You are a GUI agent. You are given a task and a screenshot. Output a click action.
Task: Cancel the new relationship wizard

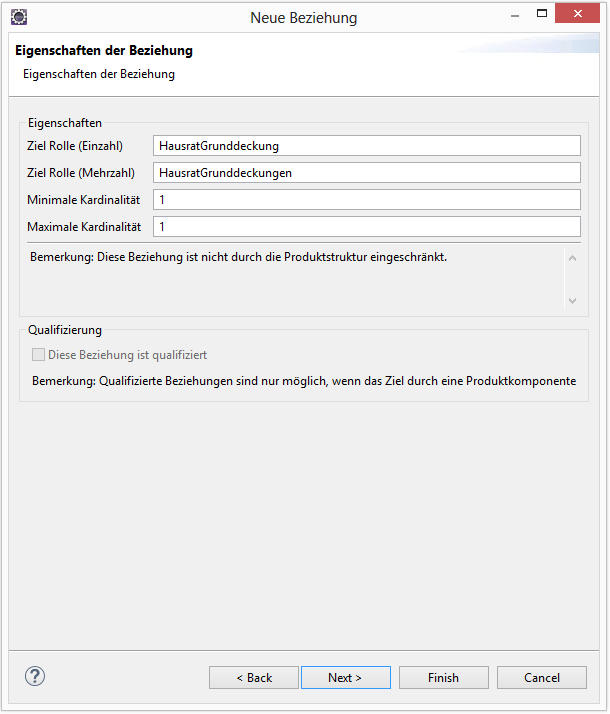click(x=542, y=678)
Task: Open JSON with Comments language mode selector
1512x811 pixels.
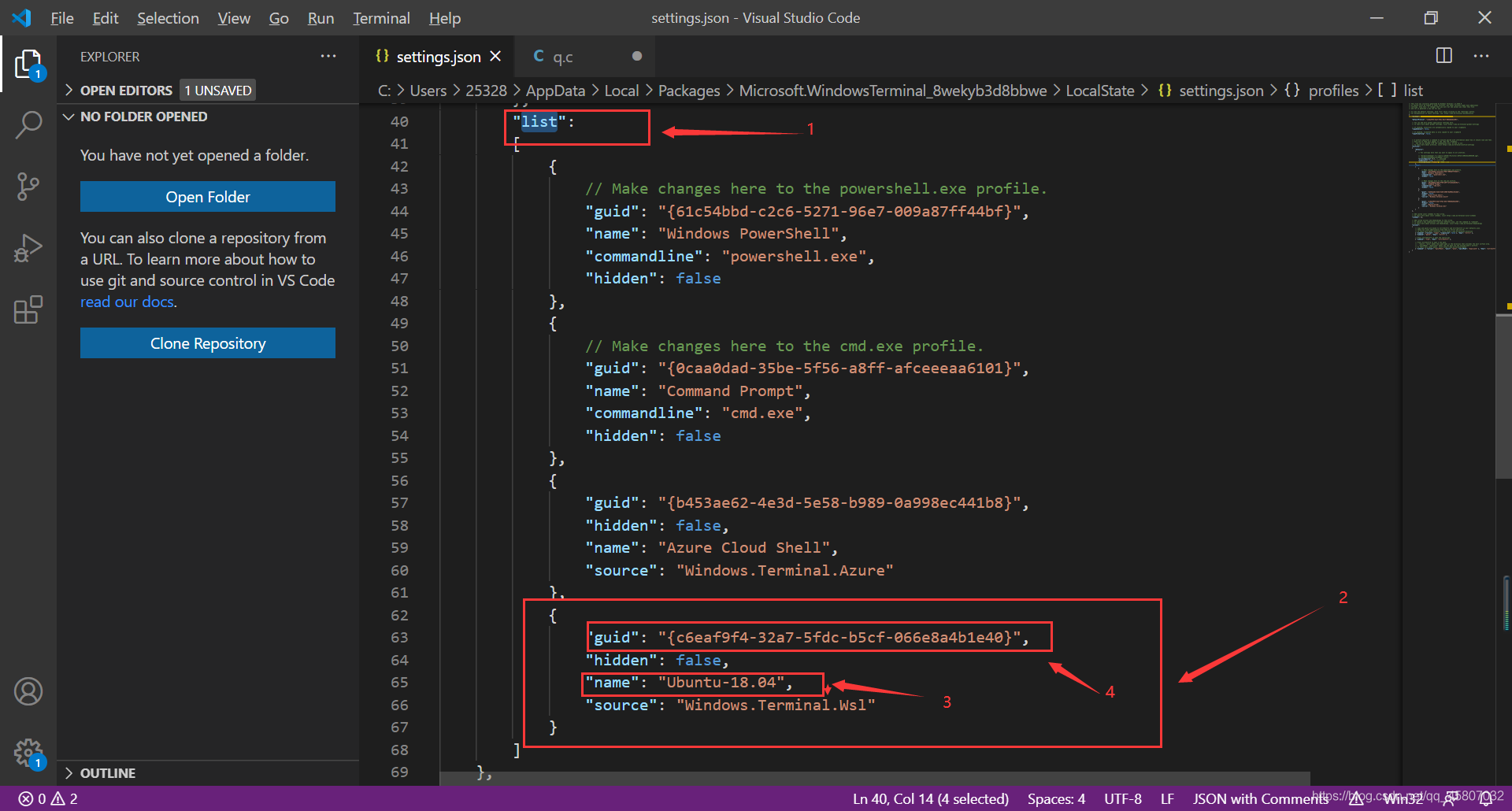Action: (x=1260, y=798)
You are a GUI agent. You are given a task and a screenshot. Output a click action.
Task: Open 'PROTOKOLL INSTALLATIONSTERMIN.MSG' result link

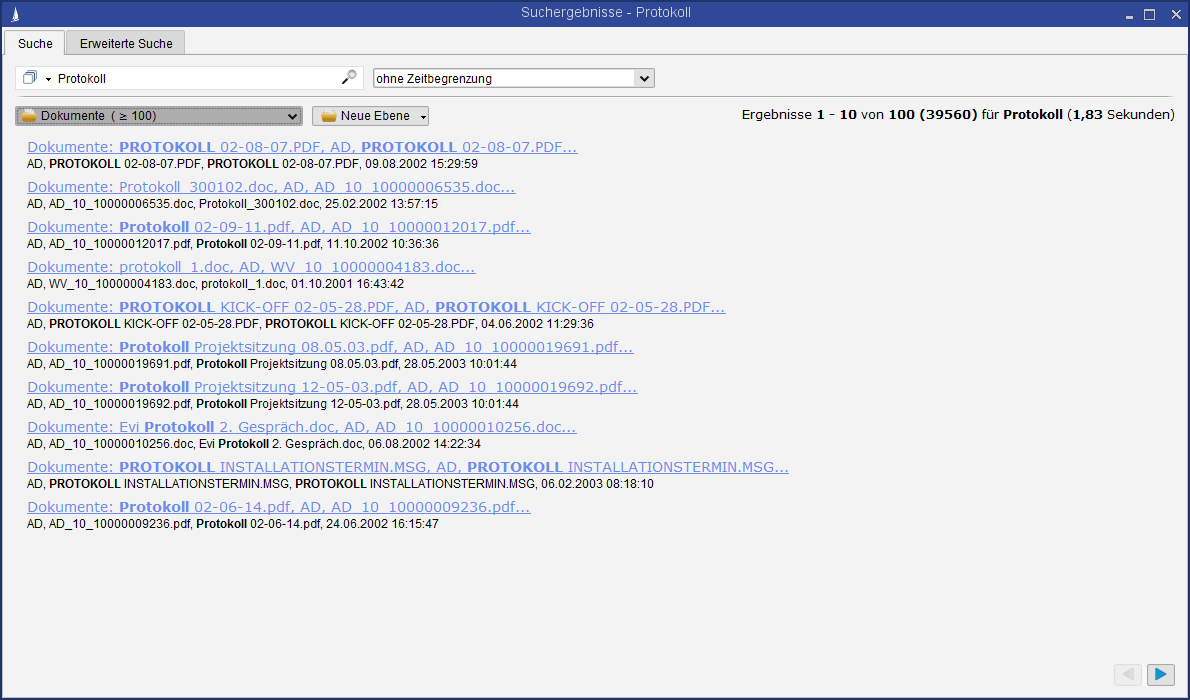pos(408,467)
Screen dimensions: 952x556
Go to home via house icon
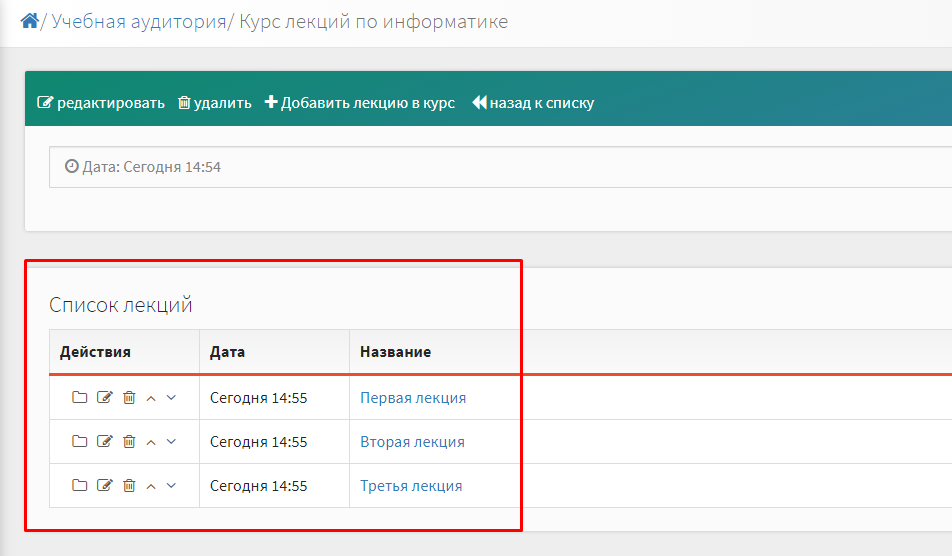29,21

# # # # #

**PROBLEM**
Each line from the one containing "1512x811 pixels." through the last line of the entries above should be duplicated exactly, both included; leave out pictures and add nothing.

**TASK ANSWER**
1512x811 pixels.
Action: (x=1260, y=798)
You are a GUI agent. You are given a task and a screenshot. Output a click action.
Task: Open 'PROTOKOLL INSTALLATIONSTERMIN.MSG' result link

pos(408,467)
Screen dimensions: 952x556
Go to home via house icon
29,21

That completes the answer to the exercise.